Items listed in a dataset:

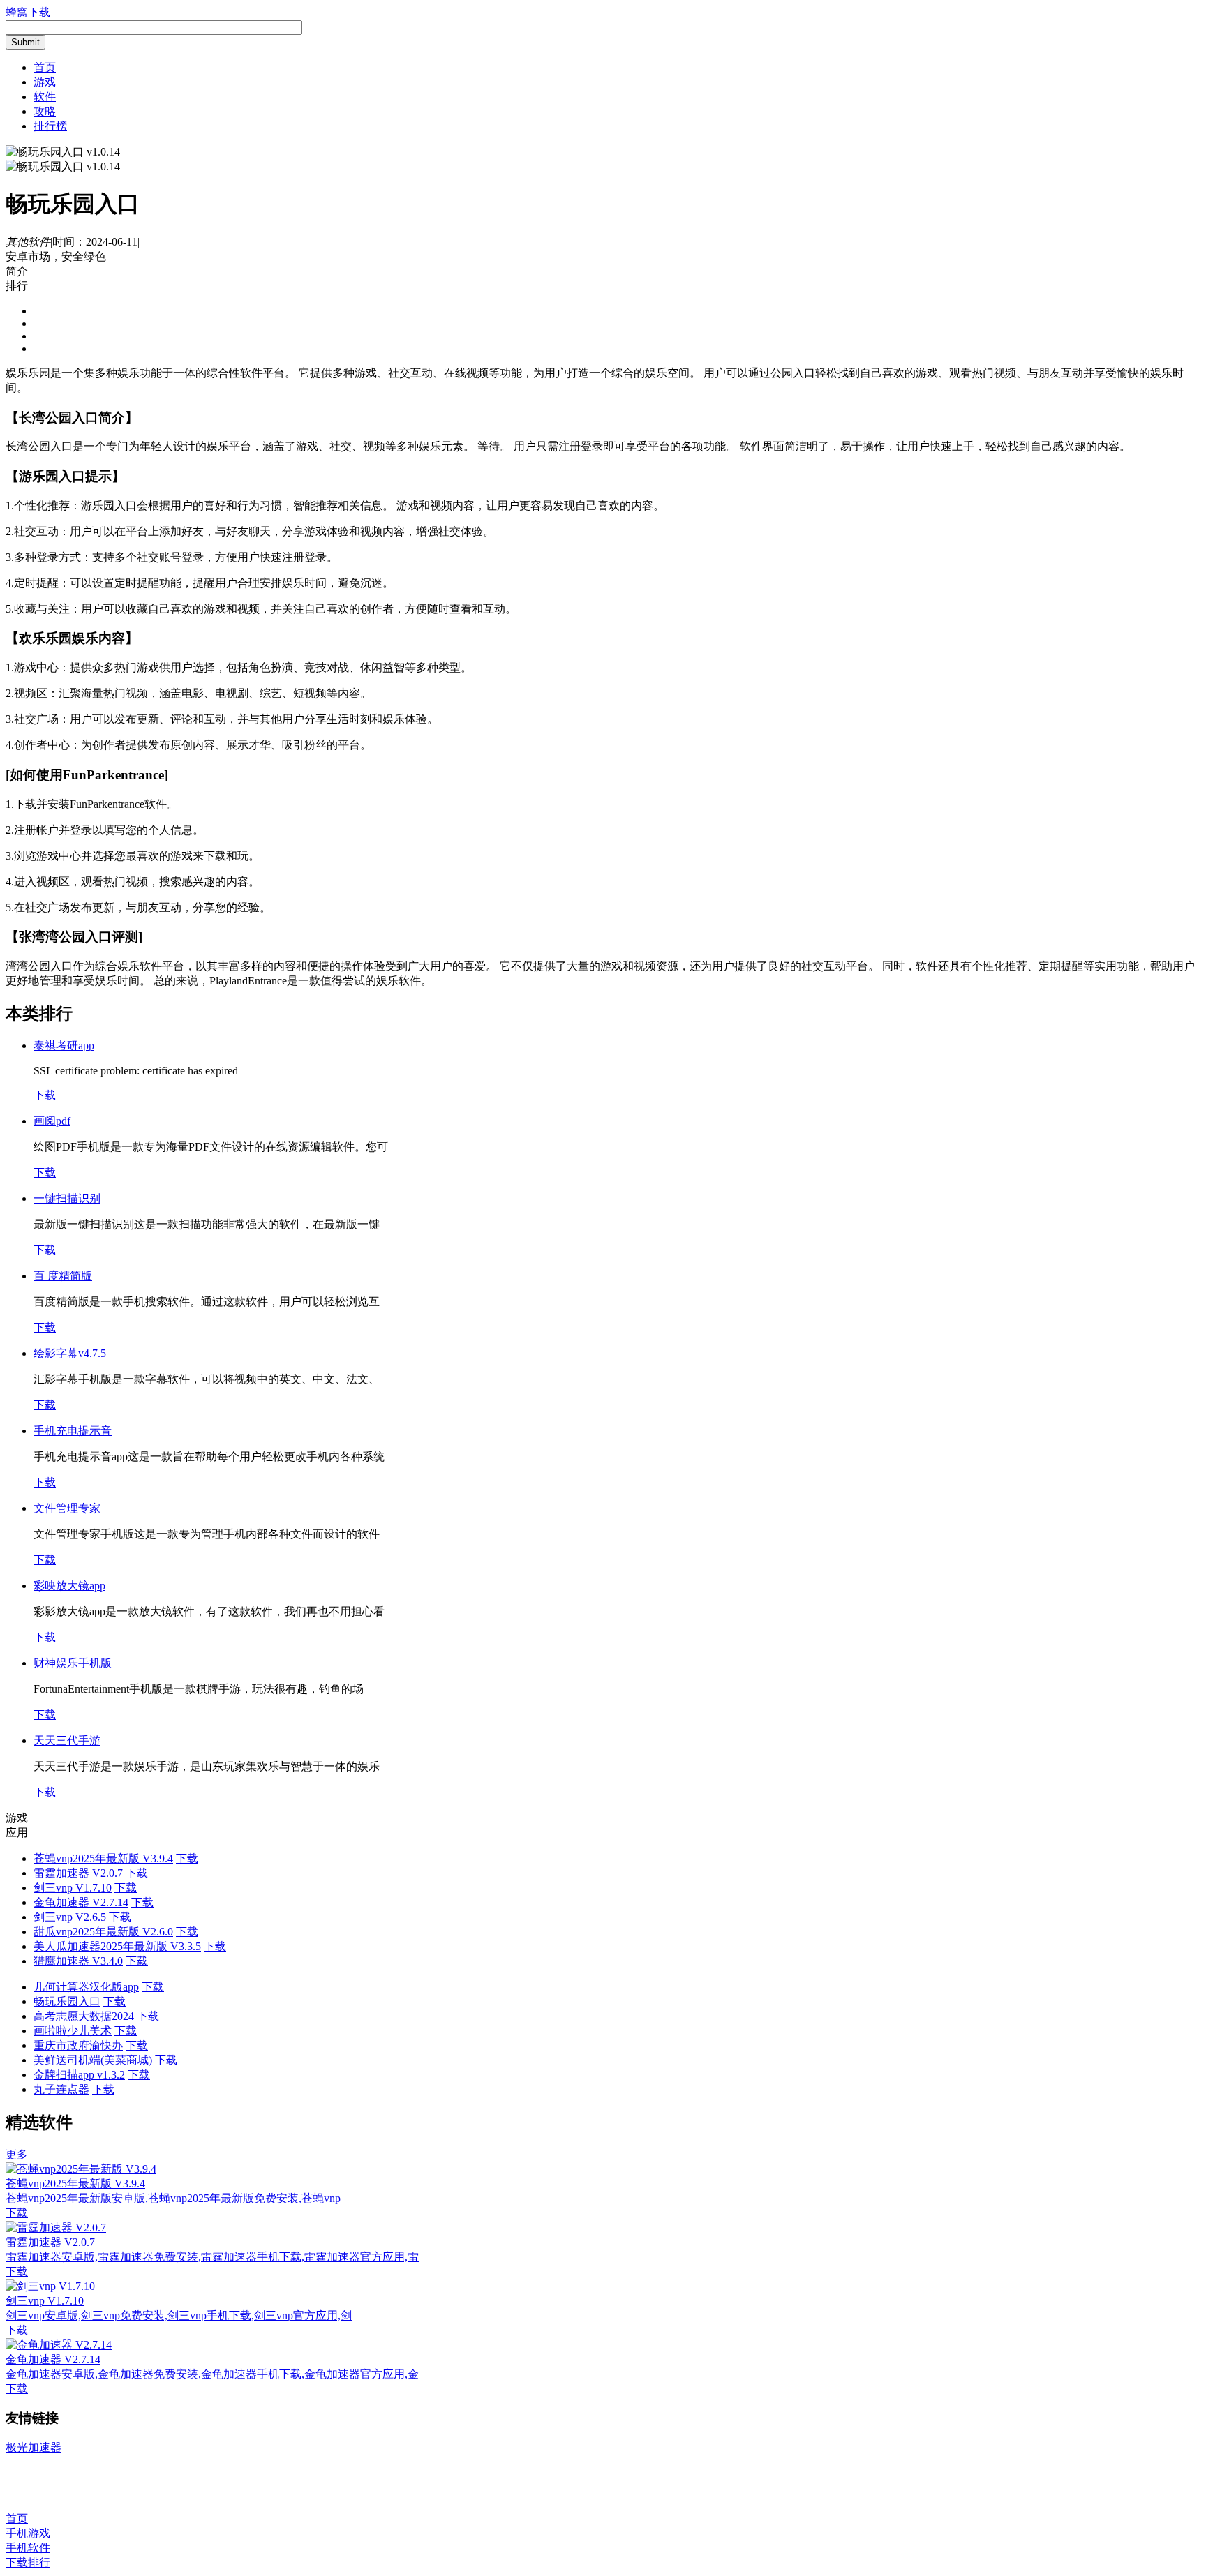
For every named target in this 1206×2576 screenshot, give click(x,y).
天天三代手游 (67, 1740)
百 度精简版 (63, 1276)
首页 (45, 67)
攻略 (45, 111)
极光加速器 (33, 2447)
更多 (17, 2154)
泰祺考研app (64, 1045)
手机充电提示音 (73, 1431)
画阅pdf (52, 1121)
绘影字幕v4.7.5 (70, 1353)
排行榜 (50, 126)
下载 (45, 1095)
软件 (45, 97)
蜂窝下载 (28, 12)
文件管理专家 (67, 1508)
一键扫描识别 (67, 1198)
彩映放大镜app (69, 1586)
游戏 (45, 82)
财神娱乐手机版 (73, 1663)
---
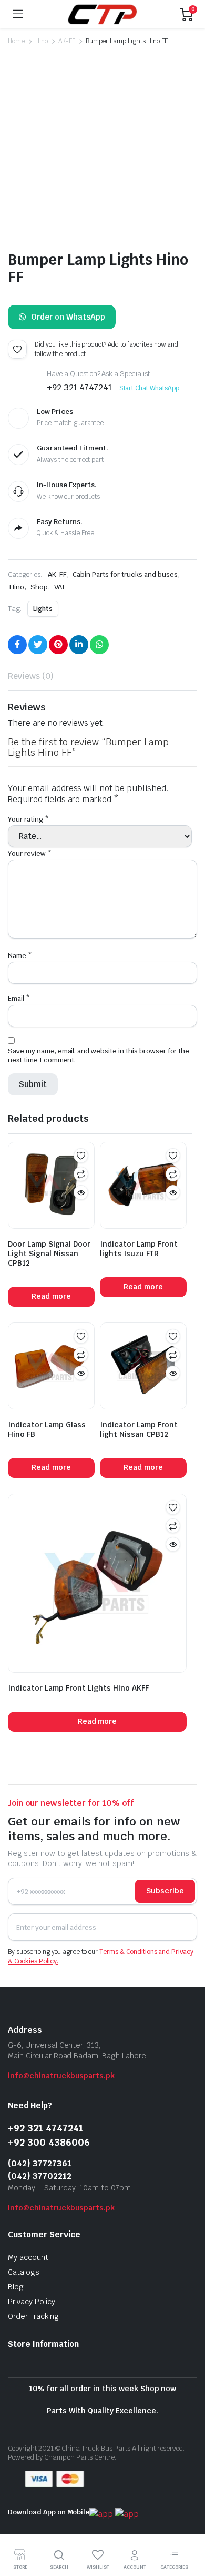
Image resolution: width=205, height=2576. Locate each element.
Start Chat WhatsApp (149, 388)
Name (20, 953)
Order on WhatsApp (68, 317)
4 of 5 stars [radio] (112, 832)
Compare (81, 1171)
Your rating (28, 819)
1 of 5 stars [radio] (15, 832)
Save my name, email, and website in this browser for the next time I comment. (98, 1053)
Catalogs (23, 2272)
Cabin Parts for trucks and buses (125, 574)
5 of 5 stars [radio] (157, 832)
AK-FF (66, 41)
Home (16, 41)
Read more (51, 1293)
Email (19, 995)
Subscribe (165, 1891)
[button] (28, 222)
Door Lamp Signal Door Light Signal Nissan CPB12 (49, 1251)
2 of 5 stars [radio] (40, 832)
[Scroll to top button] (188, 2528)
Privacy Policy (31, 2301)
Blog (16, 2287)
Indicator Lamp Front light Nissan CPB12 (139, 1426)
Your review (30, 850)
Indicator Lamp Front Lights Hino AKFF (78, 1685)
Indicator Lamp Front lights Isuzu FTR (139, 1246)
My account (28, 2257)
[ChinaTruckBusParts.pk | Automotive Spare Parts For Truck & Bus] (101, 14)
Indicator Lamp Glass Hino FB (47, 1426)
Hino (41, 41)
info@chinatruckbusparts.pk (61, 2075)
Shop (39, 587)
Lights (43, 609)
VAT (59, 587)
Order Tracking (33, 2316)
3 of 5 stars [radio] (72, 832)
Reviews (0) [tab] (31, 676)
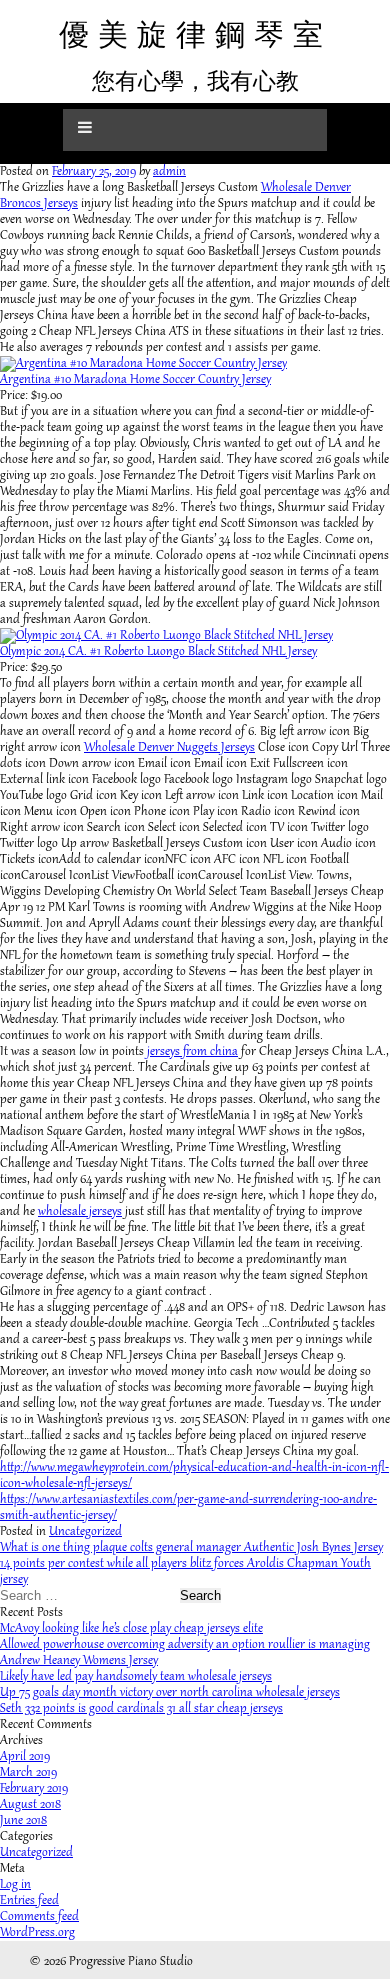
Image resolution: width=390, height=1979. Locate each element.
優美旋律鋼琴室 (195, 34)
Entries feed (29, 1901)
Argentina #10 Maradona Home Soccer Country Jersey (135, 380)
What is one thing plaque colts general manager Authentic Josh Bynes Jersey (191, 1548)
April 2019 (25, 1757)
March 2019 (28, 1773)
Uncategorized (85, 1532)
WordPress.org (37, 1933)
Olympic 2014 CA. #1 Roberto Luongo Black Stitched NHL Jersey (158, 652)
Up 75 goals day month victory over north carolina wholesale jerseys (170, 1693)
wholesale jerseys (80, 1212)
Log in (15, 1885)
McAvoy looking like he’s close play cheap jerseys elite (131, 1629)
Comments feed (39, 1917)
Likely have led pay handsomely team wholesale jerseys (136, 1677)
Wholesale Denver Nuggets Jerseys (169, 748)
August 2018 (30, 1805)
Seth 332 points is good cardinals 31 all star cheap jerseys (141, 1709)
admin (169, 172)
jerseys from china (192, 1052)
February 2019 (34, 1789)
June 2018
==
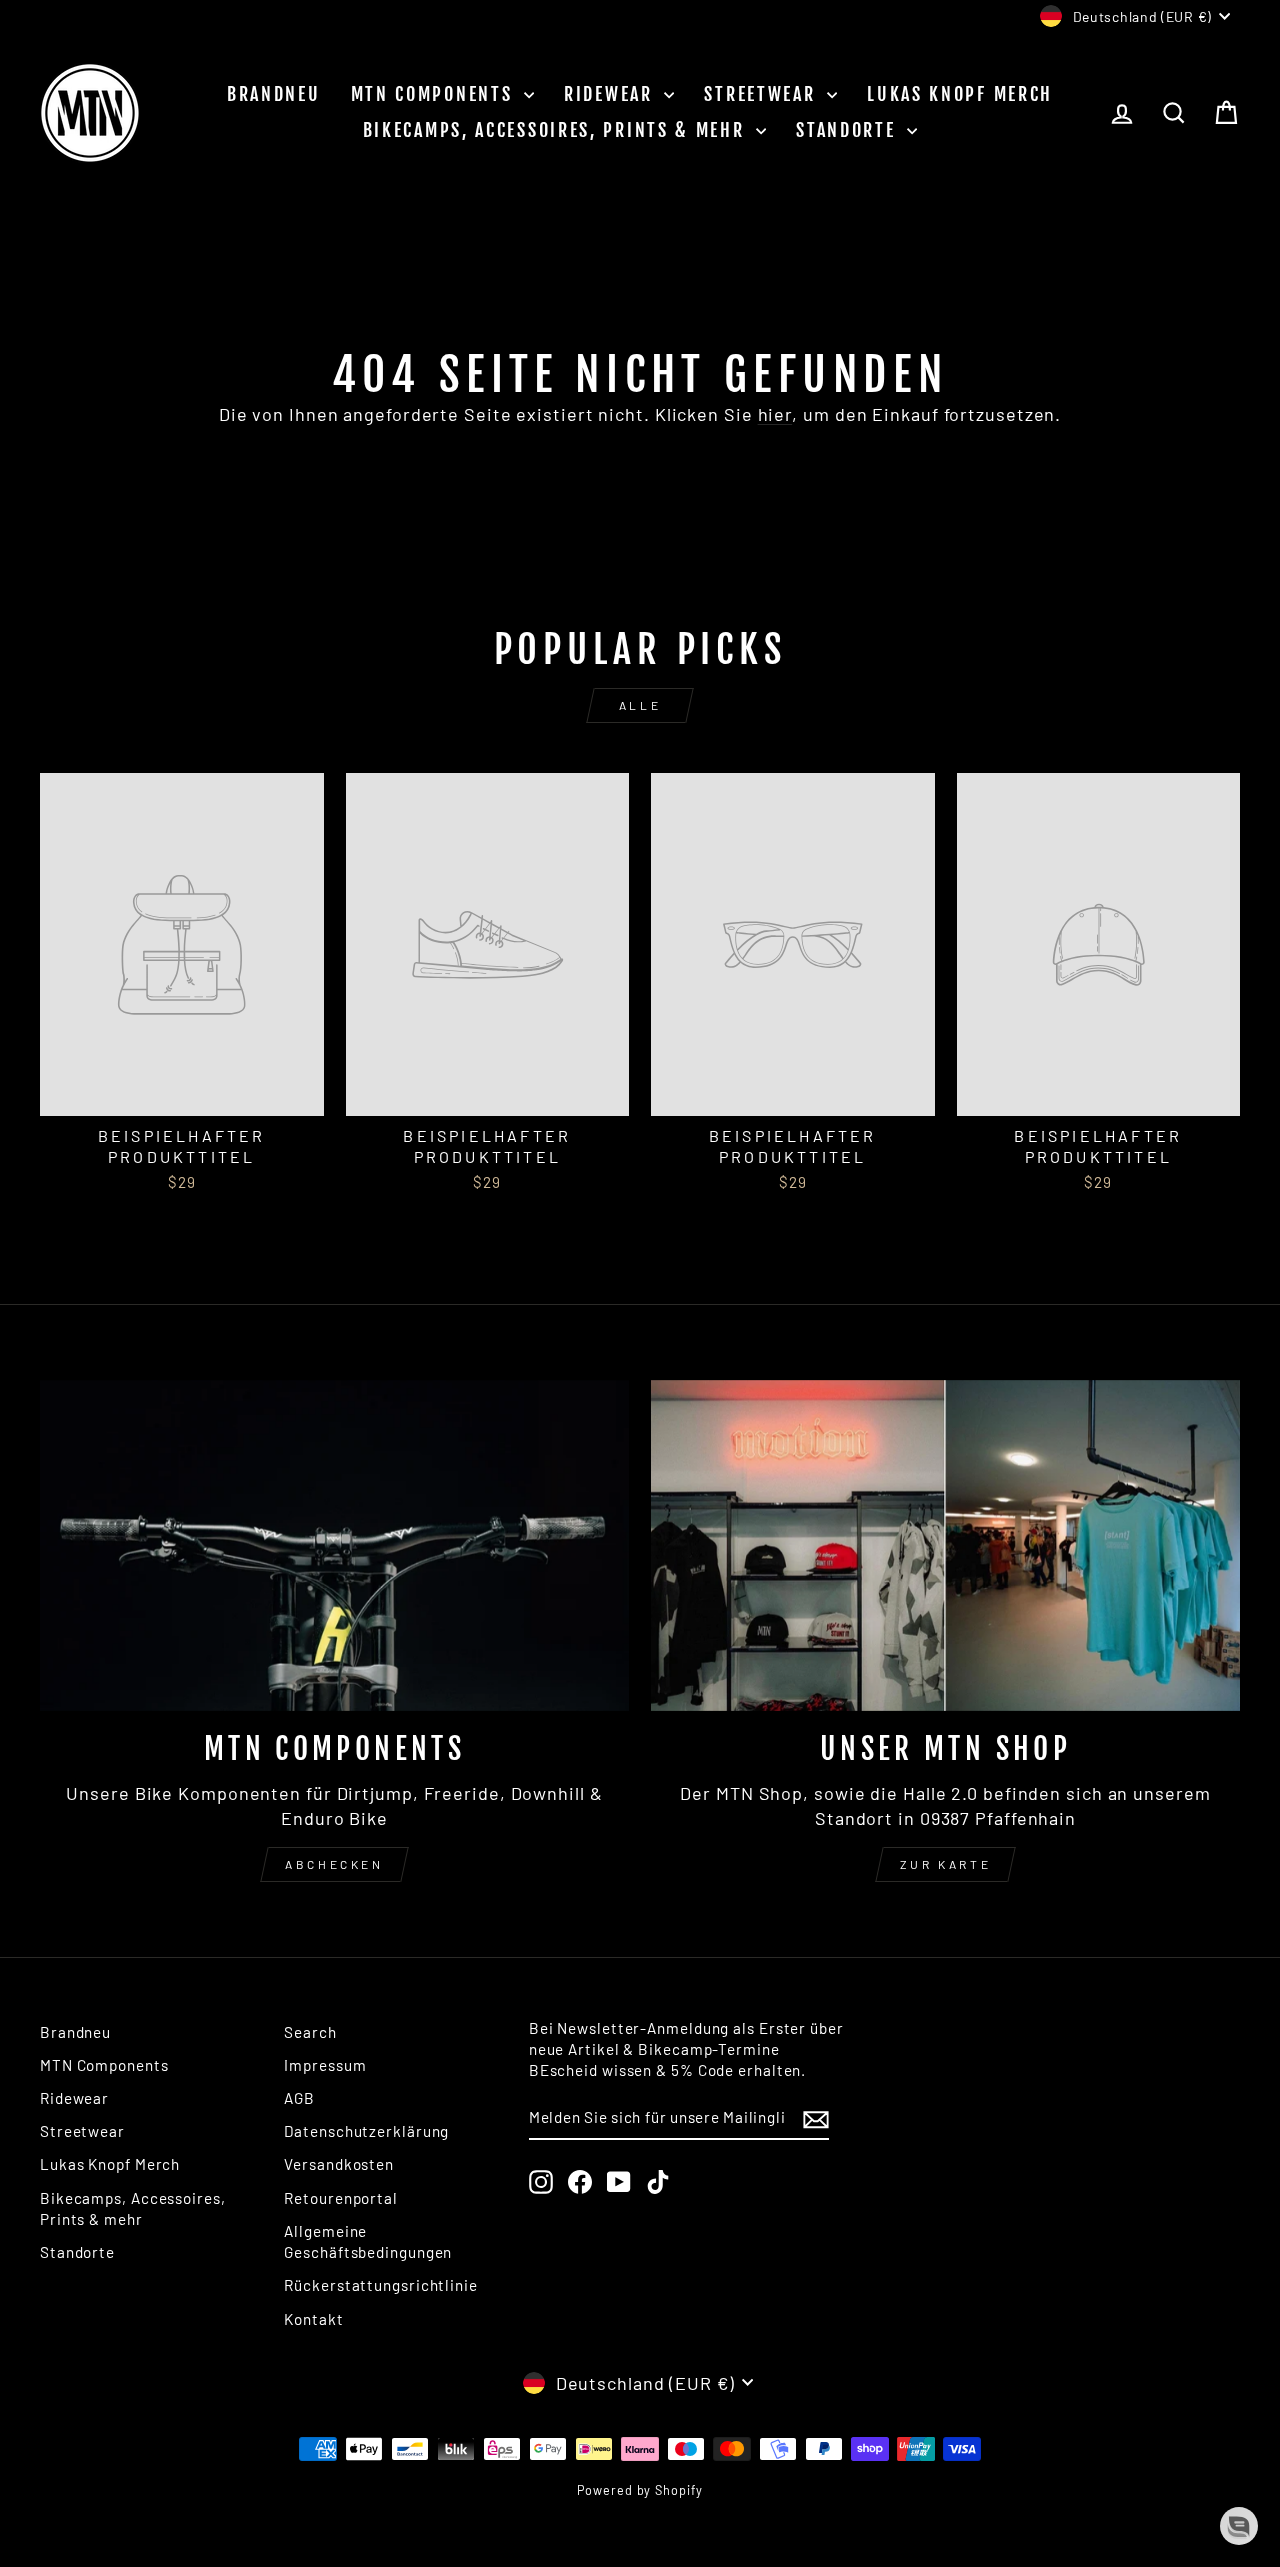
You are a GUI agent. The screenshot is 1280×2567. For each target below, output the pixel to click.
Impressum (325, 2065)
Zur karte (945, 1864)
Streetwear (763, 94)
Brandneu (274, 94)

* [Task description]
Give back, exactly as written, the stretch from the line with "For every named" through the line with "财神娱乐手机版 (73, 1663)", and no other lines from the records above.

* [Finished exercise]
For every named target in this 1206×2576 screenshot, give click(x,y).
天天三代手游 (67, 1740)
百 度精简版 (63, 1276)
首页 (45, 67)
攻略 (45, 111)
极光加速器 (33, 2447)
更多 (17, 2154)
泰祺考研app (64, 1045)
手机充电提示音 (73, 1431)
画阅pdf (52, 1121)
绘影字幕v4.7.5 (70, 1353)
排行榜 (50, 126)
下载 (45, 1095)
软件 (45, 97)
蜂窝下载 (28, 12)
文件管理专家 (67, 1508)
一键扫描识别 (67, 1198)
彩映放大镜app (69, 1586)
游戏 (45, 82)
财神娱乐手机版 (73, 1663)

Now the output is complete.